***** Text passage *****

Update NVCounterEnumerator to use the latest Nsight PerfSDK APIs

This updates NvCounterEnumerator to use the RawCounterConfig and counter
availability APIs available in recent Nsight PerfSDK headers. Using
these APIs to filter metrics by counter availability prevents crashes
and NaN values on some GPUs.
This commit is contained in:
Jonathan Glines
2025-06-09 11:25:05 -07:00
committed by Baldur Karlsson
parent 4133ee7a43
commit 7a052278ef
2 changed files with 129 additions and 16 deletions
+121 -12
View File
@@ -37,12 +37,17 @@
#include "NvPerfCounterConfiguration.h"
#include "NvPerfCounterData.h"
#include "NvPerfMetricsConfigBuilder.h"
#include "NvPerfMetricsEvaluator.h"
#include <unordered_set>
struct NVCounterEnumerator::Impl
{
public:
nv::perf::MetricsEvaluator Evaluator;
nv::perf::RawCounterConfigBuilder RawCounterConfigBuilder;
bytebuf CounterAvailabilityImage;
nv::perf::CounterConfiguration SelectedConfiguration; // configImage etc. for the current selection
rdcarray<GPUCounter> SelectedExternalIds;
@@ -111,9 +116,13 @@ static CounterUnit ToCounterUnit(const std::vector<NVPW_DimUnitFactor> &dimUnits
return CounterUnit::Absolute;
}
bool NVCounterEnumerator::Init(nv::perf::MetricsEvaluator &&metricsEvaluator)

***** Data *****

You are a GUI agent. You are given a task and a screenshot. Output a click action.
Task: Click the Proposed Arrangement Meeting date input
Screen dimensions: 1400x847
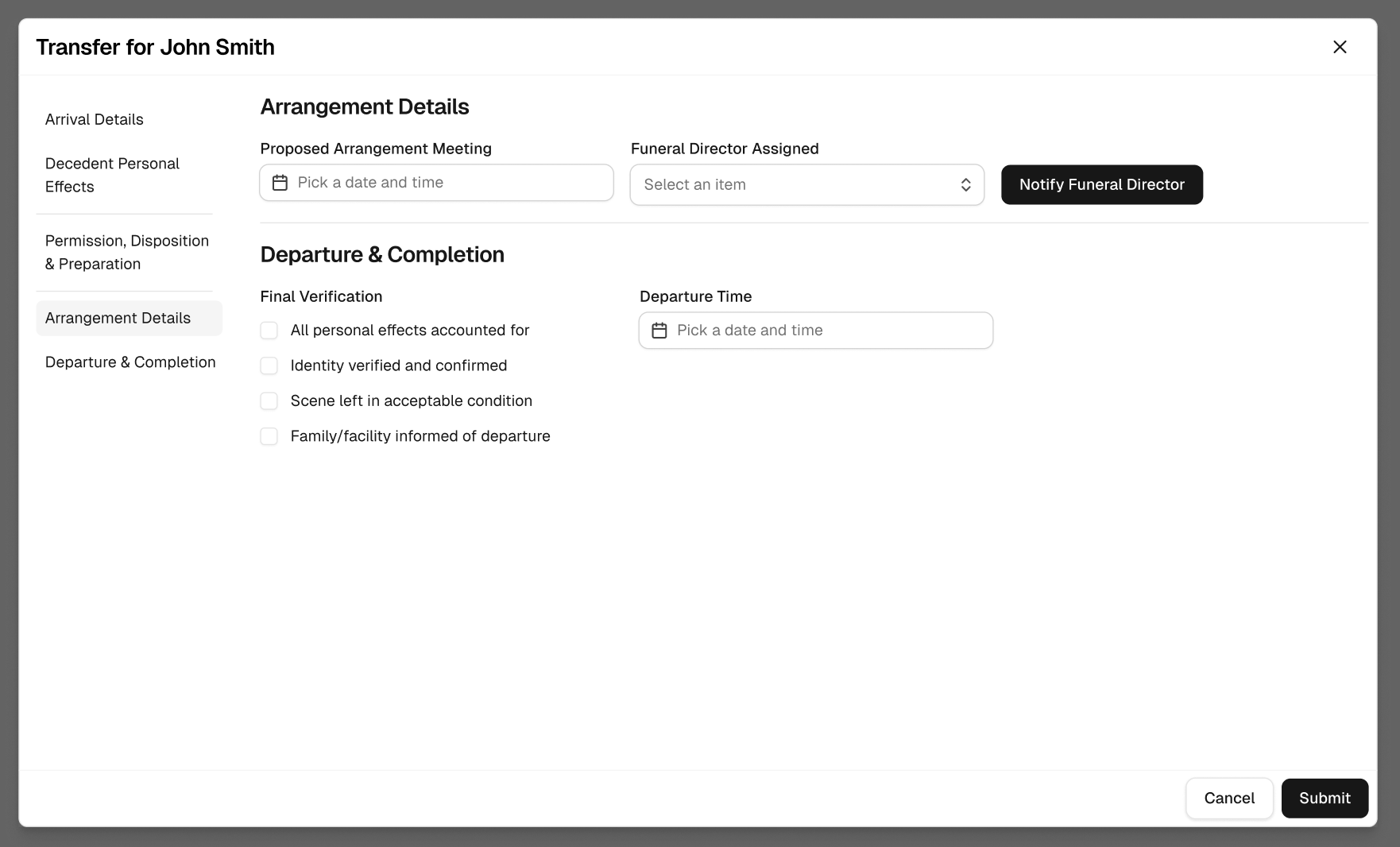click(445, 183)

*****

▸ Directive
Please continue the NVCounterEnumerator commit diff from the point where it stops.

▸ Answer for the task
bool NVCounterEnumerator::Init(nv::perf::MetricsEvaluator &&metricsEvaluator,
nv::perf::RawCounterConfigBuilder &&rawCounterConfigBuilder,
bytebuf &&counterAvailabilityImage)
{
m_Impl->Evaluator = std::move(metricsEvaluator);
m_Impl->RawCounterConfigBuilder = std::move(rawCounterConfigBuilder);
m_Impl->CounterAvailabilityImage = std::move(counterAvailabilityImage);
return true;
}
@@ -126,6 +135,72 @@ void NVCounterEnumerator::Impl::InitEnumerateCounters()
m_EnumerationDone = true;
if(!CounterAvailabilityImage.empty())
{
NVPA_Status result;
NVPW_RawCounterConfig_SetCounterAvailability_Params params = {};
params.structSize = sizeof(params);
params.pRawCounterConfig = RawCounterConfigBuilder;
params.pCounterAvailabilityImage = CounterAvailabilityImage.data();
result = NVPW_RawCounterConfig_SetCounterAvailability(&params);
if(result != NVPA_STATUS_SUCCESS)
{
NV_PERF_LOG_ERR(50, "NvPerf could not determine counter availability for this GPU");
return;
}
}
rdcarray<uint32_t> availableDomains;
{
const std::vector<NVPW_RawCounterDomain> availableSCDs =
RawCounterConfigBuilder.GetAllAvailableSingularCounterDomains();
for(NVPW_RawCounterDomain scd : availableSCDs)
{
availableDomains.push_back((uint32_t)scd);
}
std::vector<uint32_t> availableCDGs =
RawCounterConfigBuilder.GetAllAvailableCooperativeDomainGroups();
for(uint32_t cdg : availableCDGs)
{
availableDomains.push_back(cdg);
}
}
std::unordered_set<rdcstr> availableCounters;
if(!RawCounterConfigBuilder.BeginPassGroupsAll())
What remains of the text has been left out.